» Saved entries
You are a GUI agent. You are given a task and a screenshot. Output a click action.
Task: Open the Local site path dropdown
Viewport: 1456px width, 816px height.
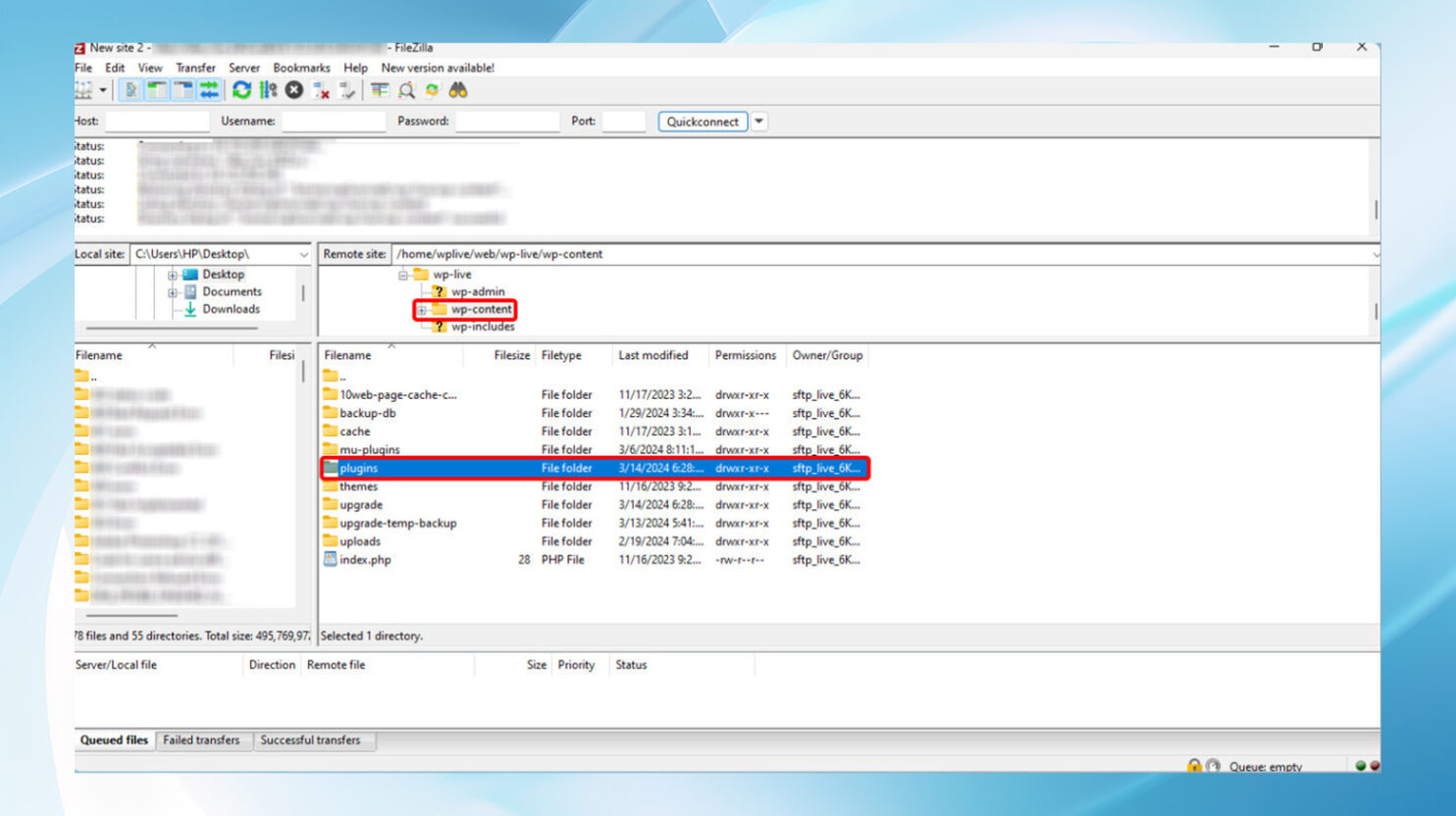pos(303,254)
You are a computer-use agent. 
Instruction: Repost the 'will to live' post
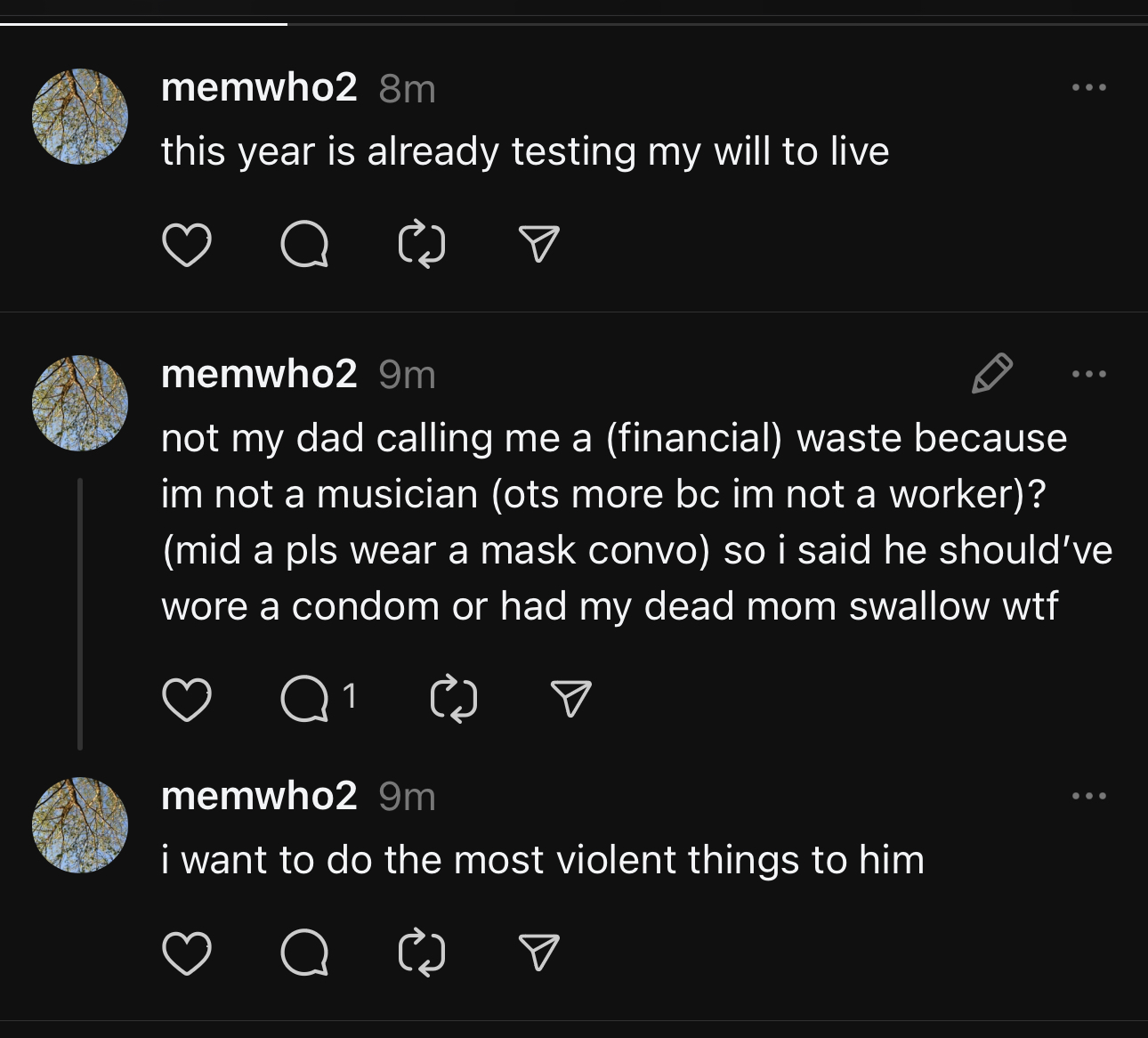(x=422, y=245)
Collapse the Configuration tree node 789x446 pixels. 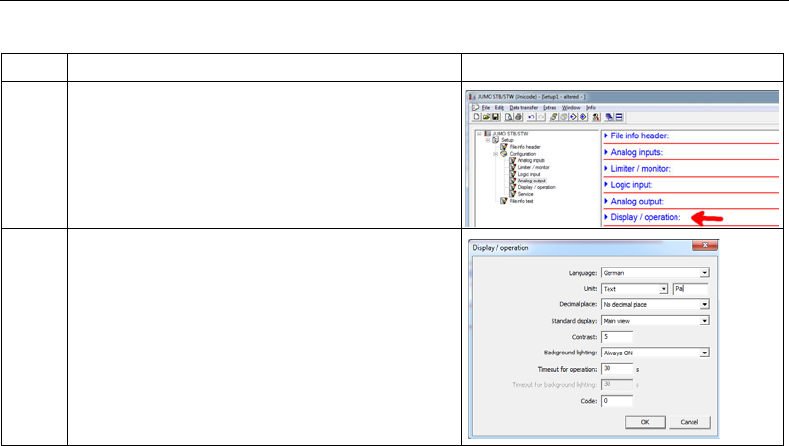pyautogui.click(x=496, y=153)

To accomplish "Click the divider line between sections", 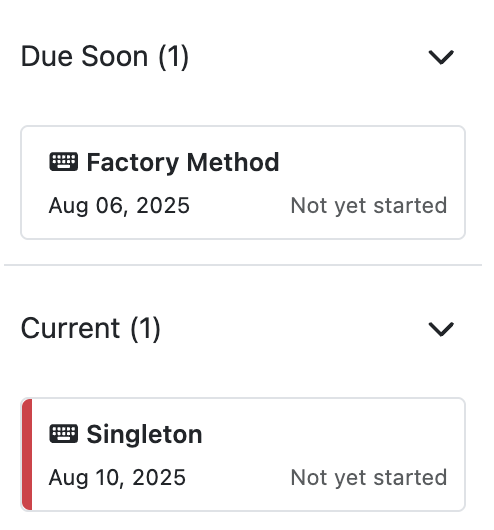I will pyautogui.click(x=243, y=265).
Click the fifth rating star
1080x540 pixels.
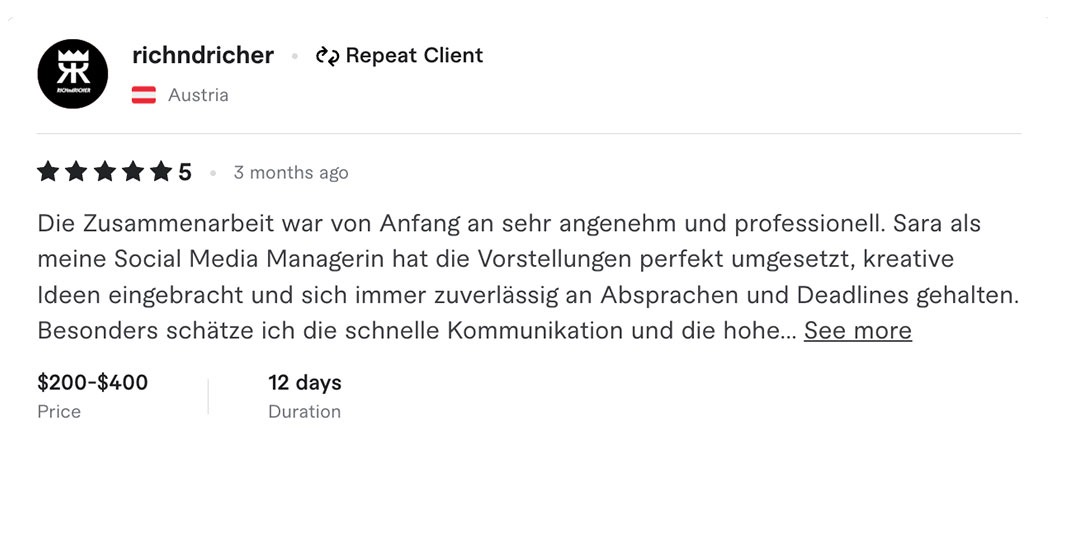[x=161, y=172]
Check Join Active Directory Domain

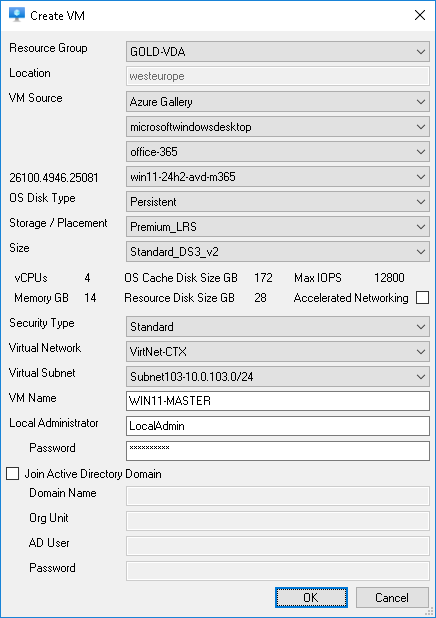[x=13, y=473]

» Task goal
The string "agent": state how many lines above contain it, giving nothing but the number.

» Answer below
2